HERAUSFORDERUNG A ▸ Mit welchem Abstand passieren sich die beiden Boote laut dem Text über die Begegnung mit dem Fischerboot?
HERAUSFORDERUNG B ▸ Entnimm bitte dem Text über die Begegnung mit dem Fischerboot wortgetreu den Abschnitt von „Noch bevor ich“ bis einschließlich „uns rudernd überfallen?“.

VORGEGEBENER TEXT ▸
★ ★ ★ ★ ★

Was besseres als dieser Wunsch fällt mir nicht ein. Wir hatten im Vorwege nicht besprochen, was man bei Piraten-Verdacht unternimmt.

Noch bevor ich nach dem Käpt’n brülle, fällt mir auf, dass ich kein Motorengeräusch von dem gegnerischen Boot höre.
Was sind das denn für Piraten, die uns rudernd überfallen?
Du meine Güte, was ist das für ein Boot??

Adrenalin pumpt durch meinen Körper, ich habe echte Angst und bekomm die Flatter hinter meiner Sprayhood.
Dann realisiere ich, der Kahn liegt da vor Anker oder treibt.
Unbeleuchtet! Unglaublich.

Wahrscheinlich pennen die Fischer während sie warten, dass sich die Reusen oder Netzte füllen.Wir passieren einander mit vielleicht 20 Meter Abstand.
Irgendwie fies wenig.

Warum habe ich die so spät gesehen? Wäre das jedem so gegangen oder habe ich vor mich hin geträumt? Ich bin froh, dass ich noch nicht nach Achim gebrüllt habe.
Das hätte Mecker gegeben. :mrgreen:

Ich verfluche die Fischer und brauch eine ganze Weile, um wieder runter zu kommen.
Eine Kollision mit einem Fischer bekommt von mir die gleichen schlechten Noten wie ein Piratenangriff.

★ ★ ★ ★ ★

DATENAUSZÜGE ▸
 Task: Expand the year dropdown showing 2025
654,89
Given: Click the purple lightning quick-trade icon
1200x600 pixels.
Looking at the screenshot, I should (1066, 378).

★ ★ ★ ★ ★

VOLLSTÄNDIGE ANTWORT A ▸ Mit vielleicht 20 Meter Abstand.

VOLLSTÄNDIGE ANTWORT B ▸
Noch bevor ich nach dem Käpt’n brülle, fällt mir auf, dass ich kein Motorengeräusch von dem gegnerischen Boot höre.
Was sind das denn für Piraten, die uns rudernd überfallen?